You may be confusing incoming and outgoing relaying
the /var/qmail/smtproutes settings are used to tell your qmail server to forward any email received for domain X to IP address Y rather than store it locally (unless IP address Y is down, in which case it will store locally until it comes up).
To allow your customer to use your hosting server to send email, the method you use will depend on your requirements. By whitelisting their IP in the appropriate place in Plesk (same place as 127.0.0.1 is whitelisted), no authentication will be required, end of story.
If you do want authentication, then they will need to use a username and password. To keep it whitelabel, you'd probably want to set up a full hosting account in order to be able to give them a username of firstname.lastname@example.org
but equally you could always just create email@example.com
-- why bother with the smtp? In either case, set the mailbox size to 0, or disable the mailbox, so that incoming mail gets rejected.
With SPF, just make sure the IP of your server gets added to the appropriate record.

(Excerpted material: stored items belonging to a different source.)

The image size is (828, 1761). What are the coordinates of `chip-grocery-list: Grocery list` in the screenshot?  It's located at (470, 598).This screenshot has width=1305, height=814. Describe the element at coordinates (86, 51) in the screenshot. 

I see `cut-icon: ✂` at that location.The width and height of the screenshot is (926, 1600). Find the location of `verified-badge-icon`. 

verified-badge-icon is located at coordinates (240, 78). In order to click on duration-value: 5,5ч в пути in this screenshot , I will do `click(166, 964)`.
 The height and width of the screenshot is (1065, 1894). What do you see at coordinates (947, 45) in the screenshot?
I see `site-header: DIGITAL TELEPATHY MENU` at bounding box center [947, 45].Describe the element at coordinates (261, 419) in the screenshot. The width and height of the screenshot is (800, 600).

Note that if their IP is balcklisted (e.g. marked as a dyndns or just generally blacklisted due to it belongong to an ISP), your server may mark their outgoing messages with a spam tag, or may reject completely if they are on a blacklist used by your server for incoming email. Use port 587 with authentication and no blacklisting to get around most of this. You may need to add some spamassassin rules to whitelist, or at least add a minus score, so email sent from their domain (fake-able) or IP address.
I hope this helps -- sorry for lack of detail.